Entries from a dataset

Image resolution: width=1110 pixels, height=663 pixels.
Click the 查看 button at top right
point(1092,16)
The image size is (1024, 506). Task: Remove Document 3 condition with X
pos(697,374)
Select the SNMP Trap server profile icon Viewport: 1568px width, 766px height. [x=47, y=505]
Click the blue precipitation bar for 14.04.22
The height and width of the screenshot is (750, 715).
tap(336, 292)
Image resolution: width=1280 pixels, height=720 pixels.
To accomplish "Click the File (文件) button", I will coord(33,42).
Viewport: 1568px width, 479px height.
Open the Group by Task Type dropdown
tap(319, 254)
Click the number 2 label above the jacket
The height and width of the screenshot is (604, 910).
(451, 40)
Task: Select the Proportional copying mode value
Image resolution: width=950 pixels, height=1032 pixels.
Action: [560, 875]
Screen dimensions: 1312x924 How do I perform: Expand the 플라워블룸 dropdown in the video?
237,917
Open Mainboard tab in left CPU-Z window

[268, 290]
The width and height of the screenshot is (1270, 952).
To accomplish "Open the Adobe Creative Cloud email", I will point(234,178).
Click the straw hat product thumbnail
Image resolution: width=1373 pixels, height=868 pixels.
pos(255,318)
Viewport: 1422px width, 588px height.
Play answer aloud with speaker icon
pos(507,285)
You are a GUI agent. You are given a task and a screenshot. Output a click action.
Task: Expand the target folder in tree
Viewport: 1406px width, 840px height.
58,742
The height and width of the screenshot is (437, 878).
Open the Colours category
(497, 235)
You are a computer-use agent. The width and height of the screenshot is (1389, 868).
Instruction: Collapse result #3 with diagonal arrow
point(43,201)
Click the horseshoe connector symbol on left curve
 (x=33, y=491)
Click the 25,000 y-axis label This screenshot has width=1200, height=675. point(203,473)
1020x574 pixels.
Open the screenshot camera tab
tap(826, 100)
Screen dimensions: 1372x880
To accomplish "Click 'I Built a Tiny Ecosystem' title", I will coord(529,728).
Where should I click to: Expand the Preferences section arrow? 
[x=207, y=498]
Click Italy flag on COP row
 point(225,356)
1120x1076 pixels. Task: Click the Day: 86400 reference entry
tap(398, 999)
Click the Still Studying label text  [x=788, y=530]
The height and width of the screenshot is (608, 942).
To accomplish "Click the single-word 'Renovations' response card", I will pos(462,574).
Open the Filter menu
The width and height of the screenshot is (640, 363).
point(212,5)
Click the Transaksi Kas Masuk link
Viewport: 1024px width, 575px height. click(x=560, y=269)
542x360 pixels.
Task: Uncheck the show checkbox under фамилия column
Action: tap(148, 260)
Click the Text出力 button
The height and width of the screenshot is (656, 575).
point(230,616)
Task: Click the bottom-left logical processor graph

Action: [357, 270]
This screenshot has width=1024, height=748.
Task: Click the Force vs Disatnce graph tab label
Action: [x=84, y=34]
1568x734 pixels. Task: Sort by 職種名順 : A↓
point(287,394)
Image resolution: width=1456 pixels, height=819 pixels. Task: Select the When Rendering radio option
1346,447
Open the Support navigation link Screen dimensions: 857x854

* _What you are asked to do_
How many lines in the rows above contain the string "Open"? Case counts. Reply with the number only.

* _Final answer_
7